Die Frage ist, was wir voneinander lernen können, wie etwa Stress versus Langsamkeit, Perfektion versus Improvisation. Weg vom Gedanken der bloßen Teilhabe hin zur guten Gestaltung im Sinne aller bedeutete dies auch, dass beispielsweise Menschen mit Behinderung mehr Verantwortung übernehmen (Stichwort „Empowerment“). Für die Schule hieße das nicht nur eine gemeinsame, sondern auch eine qualitative Bildung zu garantieren. Für barrierefreie Räume würden auch Menschen mit Behinderung zu Experten. Im Sinne des „Peer-to-Peer“- Prinzips könnten Studierende mit und ohne Behinderungen gemeinsam voneinander lernen. In den Medienhäusern entschieden auch Menschen mit Behinderungen über die Inhalte des Programms.
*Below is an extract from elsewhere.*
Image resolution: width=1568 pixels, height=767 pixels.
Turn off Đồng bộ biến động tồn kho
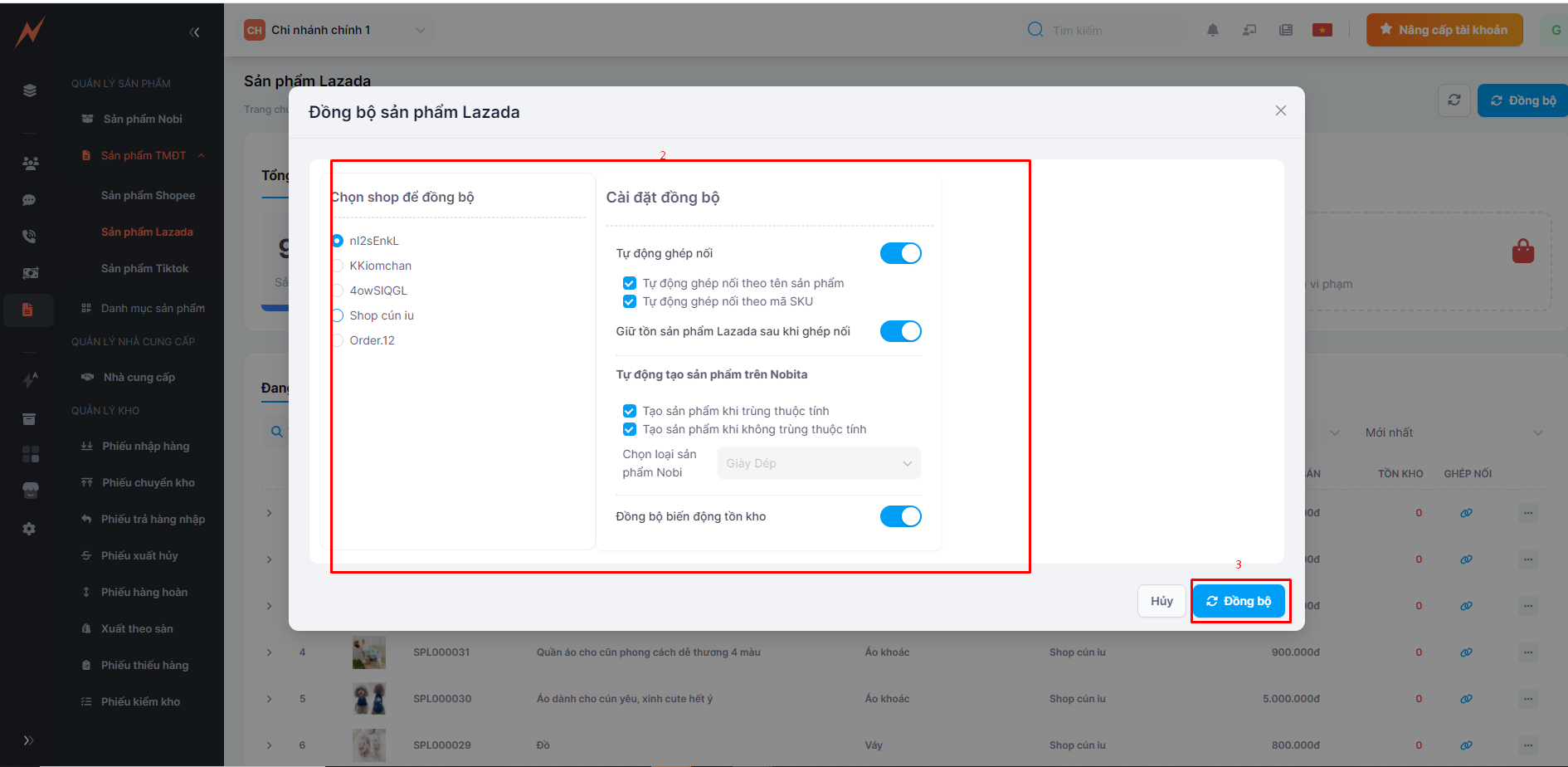900,516
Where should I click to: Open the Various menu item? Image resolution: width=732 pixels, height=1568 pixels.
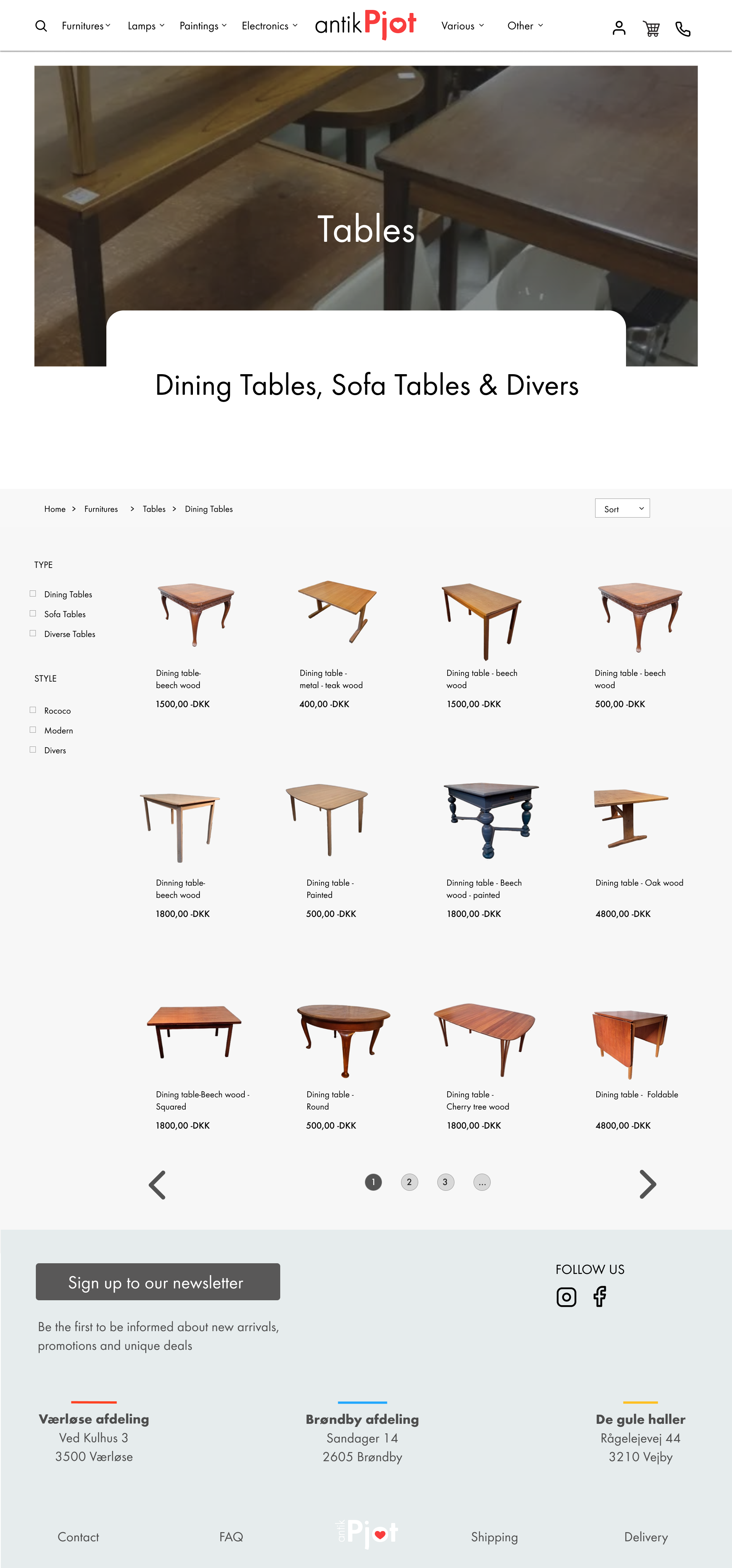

Deutschland als wirtschaftsstarke Inklusionsnation

Das Sahnehäubchen der Veränderung wäre, wenn wir in Deutschland Inklusion als Gewinn mit Vorteilen für alle sähen. Eine Begeisterung für das Thema zu schaffen, wie Verena Bentele vorschlug, statt es nur als Hausaufgabe zu sehen. Deutschland nicht nur als Vorbild für die Wirtschaft, sondern auch für die Inklusion zu begreifen, wie Gordon Porter visionierte. Der UNESCO-Gipfel „Inklusion – Die Zukunft der Bildung“ in Bonn machte nochmals deutlich, dass inklusive Bildung ein Menschenrecht und damit Verantwortung bedeute. Und dass es schon viele für Inklusion begeisterte Menschen gibt. Fangen wir endlich an zu backen, der Ofen ist schon an.